Records for the exercise Start Marker

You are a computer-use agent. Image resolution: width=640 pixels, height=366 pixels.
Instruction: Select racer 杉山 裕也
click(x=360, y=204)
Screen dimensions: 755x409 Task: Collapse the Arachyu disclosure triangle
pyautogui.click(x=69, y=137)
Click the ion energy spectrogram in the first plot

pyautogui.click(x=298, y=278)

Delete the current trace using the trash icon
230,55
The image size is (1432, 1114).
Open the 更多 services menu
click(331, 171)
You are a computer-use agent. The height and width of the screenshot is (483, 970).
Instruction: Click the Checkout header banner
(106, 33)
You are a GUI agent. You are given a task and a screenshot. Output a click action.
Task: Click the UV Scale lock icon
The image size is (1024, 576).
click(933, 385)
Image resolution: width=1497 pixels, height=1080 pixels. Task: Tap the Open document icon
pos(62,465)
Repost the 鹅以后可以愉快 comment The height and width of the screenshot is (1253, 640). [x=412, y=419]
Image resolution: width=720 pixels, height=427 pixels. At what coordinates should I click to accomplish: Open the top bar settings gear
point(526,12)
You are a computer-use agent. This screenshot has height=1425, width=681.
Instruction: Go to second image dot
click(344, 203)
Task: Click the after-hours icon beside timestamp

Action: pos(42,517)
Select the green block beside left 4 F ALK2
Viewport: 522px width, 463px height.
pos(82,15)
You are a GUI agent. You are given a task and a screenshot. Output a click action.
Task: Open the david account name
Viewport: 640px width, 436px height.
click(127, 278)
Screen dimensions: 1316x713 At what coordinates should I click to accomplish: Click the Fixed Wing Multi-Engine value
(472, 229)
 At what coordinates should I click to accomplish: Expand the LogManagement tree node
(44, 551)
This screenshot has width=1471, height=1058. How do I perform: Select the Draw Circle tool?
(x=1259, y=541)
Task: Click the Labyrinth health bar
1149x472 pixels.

Records for the exercise End Marker

Please copy each line of the records above in which the word "agent" can be found.

You are a computer-use agent. Image resolution: width=640 pixels, height=366 pixels.
You are a computer-use agent. The height and width of the screenshot is (483, 970).
You are a GUI agent. You are given a task and a screenshot. Output a click action.
You are a computer-use agent. This screenshot has height=1425, width=681.
You are a GUI agent. You are given a task and a screenshot. Output a click action.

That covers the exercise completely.